BRUSSELS (Reuters) - Euro zone states should consider clubbing together to borrow as well as paying into a central budget that could be used to help struggling peers, according to a report prepared for a meeting of EU leaders.
The interim report charts a path towards closer fiscal integration among the 17 countries using the euro as they struggle to contain an economic crisis. It was prepared by Herman Van Rompuy, who as president of the European Council will chair a European Union summit next week.
In the interim paper, obtained by Reuters on Friday, officials write of the need to explore a central budget for countries in the euro zone.
Van Rompuy’s thinking - firmly backed by Germany - is that some form of “fiscal capacity” among the euro-area countries would allow them to iron out labor market and other socio-economic imbalances that build up in the bloc.

▸ Supplied entries:
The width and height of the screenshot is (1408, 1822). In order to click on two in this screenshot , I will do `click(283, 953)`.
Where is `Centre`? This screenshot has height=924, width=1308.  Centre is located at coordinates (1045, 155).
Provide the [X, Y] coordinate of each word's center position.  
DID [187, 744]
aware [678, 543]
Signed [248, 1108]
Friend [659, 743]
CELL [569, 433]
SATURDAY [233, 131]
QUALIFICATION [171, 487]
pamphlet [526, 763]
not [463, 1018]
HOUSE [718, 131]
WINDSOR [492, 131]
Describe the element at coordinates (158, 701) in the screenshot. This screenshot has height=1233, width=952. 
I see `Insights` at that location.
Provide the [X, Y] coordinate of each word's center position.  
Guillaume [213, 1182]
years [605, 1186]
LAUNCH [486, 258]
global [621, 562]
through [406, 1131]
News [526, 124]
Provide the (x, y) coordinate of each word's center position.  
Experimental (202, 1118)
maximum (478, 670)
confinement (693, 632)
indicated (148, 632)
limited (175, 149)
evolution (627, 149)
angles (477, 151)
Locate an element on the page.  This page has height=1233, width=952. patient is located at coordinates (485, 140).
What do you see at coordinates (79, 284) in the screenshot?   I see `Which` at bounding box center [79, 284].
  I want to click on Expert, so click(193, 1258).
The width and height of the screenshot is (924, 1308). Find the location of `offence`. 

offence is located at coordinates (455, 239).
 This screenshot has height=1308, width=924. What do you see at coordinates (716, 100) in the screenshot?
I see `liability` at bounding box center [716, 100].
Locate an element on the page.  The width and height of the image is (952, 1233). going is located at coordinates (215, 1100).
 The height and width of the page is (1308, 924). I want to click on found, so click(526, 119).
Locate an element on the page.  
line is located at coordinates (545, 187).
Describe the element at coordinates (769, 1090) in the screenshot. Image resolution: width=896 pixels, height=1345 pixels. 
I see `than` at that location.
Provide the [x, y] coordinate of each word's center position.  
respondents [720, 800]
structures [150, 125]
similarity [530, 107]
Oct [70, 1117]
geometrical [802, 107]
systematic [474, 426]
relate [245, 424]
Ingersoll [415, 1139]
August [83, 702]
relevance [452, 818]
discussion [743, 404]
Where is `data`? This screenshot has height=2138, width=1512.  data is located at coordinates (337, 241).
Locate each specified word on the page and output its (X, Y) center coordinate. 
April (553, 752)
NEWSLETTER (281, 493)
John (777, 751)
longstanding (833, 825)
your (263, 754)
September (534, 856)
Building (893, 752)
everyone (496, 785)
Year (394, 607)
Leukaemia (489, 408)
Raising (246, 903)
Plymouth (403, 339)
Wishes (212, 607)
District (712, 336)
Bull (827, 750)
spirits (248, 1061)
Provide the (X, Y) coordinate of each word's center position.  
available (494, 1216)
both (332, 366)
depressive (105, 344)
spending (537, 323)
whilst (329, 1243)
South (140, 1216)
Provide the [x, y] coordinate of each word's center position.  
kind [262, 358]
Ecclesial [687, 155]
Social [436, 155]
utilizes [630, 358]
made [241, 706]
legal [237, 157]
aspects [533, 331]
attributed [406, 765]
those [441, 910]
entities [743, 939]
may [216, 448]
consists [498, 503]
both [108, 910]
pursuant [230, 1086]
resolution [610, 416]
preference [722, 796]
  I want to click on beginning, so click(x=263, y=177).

▸ Objectives:
1. In the euro zone article, how many countries does it say use the euro?
2. Echo the passage of the euro zone article between "The interim report" and "in the bloc.", inclusive.

▸ The answers:
1. 17

2.
The interim report charts a path towards closer fiscal integration among the 17 countries using the euro as they struggle to contain an economic crisis. It was prepared by Herman Van Rompuy, who as president of the European Council will chair a European Union summit next week.
In the interim paper, obtained by Reuters on Friday, officials write of the need to explore a central budget for countries in the euro zone.
Van Rompuy’s thinking - firmly backed by Germany - is that some form of “fiscal capacity” among the euro-area countries would allow them to iron out labor market and other socio-economic imbalances that build up in the bloc.